ПОСТАВЛЕННАЯ ЗАДАЧА 1 = Определите все строки данных, в которых встречается слово «value», и выпишите их.

СТАТЬЯ =
———
Вот небольшой, но забавный пример. Все мы знаем, что во французском языке фиксированное ударение на последнем слоге (поэтому у них и нет силлаботоники), но в песнях эта строгость соблюдается не всегда и ударение при нужде можно ставить куда требует мелодия. Казалось бы, переводчику можно не обращать на это внимания. Но вот есть у Брассенса песенка, которая называется, я извиняюсь, «Putain de toi» («Ах ты шлюха!»), и в ней есть строчка «C’etait toi, c’etait toi, c’etait toi» («Это ты, это ты, это ты»). Так вот Брассенс поет ее так: «C’etait tOI, c’etAIt toi, c’Etait toi». То есть в трижды повторяющейся трехсложной лексеме ставит три разных ударения, и для французского уха это звучит нормативно. Что тут делать переводчику? Конечно, можно взять какое-то русское слово и смеху ради сделать в нем три разных ударения, тем более что песня шуточная. Но беда в том, что по-русски это будет уже не нормативно, и оригинал, таким образом, будет искажен. Впрочем, это, конечно, мелочи.

Во-вторых, как я уже говорил, тексты Брассенса версификационно изощрены до последней крайности. Легкость, виртуозность и обескураживающая регулярность, с которыми он использует моноримы, все виды анжамбеманов, каламбурные, составные и игровые рифмы, метаграммы, метаболы, аллитерации, парафразы, скрытые цитаты и проч., порой повергают переводчика в отчаянье. А пресловутая jeu de mots (игра словами) у Брассенса вообще возведена в творческий принцип, о чем он сам неоднократно заявлял. Воспроизвести в переводе даже малую часть всего этого инструментария немыслимо трудно, а чаще всего и невозможно.

Даже если делать не поэтический перевод, а просто подстрочник, то и здесь практически на каждую третью строчку впору давать сноску с классическим переводческим признанием в беспомощности: «в тексте оригинала непереводимая игра слов».
———
ПОСТАВЛЕННАЯ ЗАДАЧА 2 = Что, согласно статье, Брассенс возвел в творческий принцип?

(Данные для поиска слов и элементов)
———
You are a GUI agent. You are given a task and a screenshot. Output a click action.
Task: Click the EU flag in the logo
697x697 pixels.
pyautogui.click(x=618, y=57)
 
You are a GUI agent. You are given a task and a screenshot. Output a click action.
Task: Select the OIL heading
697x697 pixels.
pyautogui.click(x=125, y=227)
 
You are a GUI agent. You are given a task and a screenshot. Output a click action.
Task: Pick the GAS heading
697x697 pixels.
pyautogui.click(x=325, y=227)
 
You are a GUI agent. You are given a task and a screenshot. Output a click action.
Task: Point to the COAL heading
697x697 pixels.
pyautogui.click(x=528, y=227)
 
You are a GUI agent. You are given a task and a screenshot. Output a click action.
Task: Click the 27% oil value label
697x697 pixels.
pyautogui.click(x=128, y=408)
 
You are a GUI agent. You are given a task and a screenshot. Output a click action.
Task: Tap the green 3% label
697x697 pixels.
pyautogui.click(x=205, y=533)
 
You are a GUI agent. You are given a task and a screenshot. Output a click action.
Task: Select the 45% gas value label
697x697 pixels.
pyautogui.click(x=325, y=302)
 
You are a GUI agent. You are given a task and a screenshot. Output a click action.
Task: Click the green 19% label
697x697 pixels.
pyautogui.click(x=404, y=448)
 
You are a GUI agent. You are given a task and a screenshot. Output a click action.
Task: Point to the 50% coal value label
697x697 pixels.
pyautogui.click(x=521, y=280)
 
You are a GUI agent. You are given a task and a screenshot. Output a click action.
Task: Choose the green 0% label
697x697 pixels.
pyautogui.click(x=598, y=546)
———
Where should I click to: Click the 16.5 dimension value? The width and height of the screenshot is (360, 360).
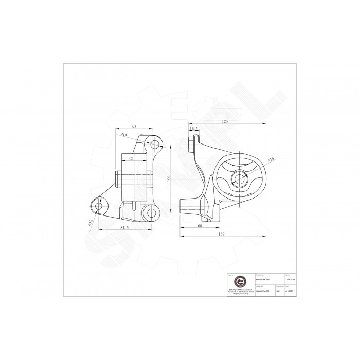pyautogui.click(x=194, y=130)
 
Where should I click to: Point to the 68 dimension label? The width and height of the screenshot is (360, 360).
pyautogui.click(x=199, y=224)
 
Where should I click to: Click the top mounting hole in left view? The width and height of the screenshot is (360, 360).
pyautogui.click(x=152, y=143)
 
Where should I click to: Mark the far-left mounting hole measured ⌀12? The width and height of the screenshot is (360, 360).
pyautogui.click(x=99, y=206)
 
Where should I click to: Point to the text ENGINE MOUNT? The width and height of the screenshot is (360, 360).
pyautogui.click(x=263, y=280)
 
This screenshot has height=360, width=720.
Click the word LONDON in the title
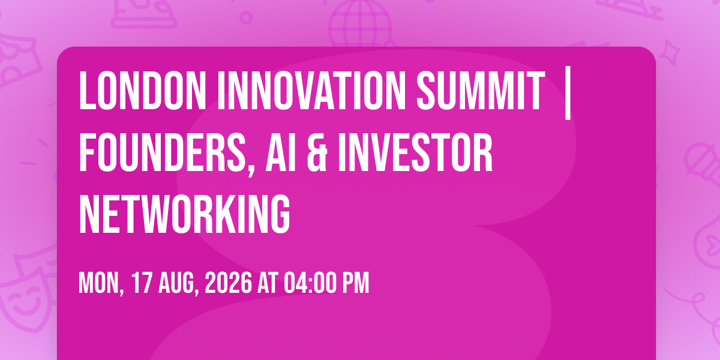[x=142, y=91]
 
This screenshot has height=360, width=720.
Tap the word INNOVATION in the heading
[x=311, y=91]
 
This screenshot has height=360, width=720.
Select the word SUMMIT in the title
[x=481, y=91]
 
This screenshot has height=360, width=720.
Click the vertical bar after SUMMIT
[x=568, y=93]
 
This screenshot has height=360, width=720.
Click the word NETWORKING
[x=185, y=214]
———
ОЖИДАЕМЫЙ ОТВЕТ 1 =
Task: Click the 27% oil value label
Task: Select the 45% gas value label
Task: Point to the 50% coal value label
Where should I click to: Click the 16.5 dimension value? The width and height of the screenshot is (360, 360).

ОЖИДАЕМЫЙ ОТВЕТ 2 = Игру словами (jeu de mots).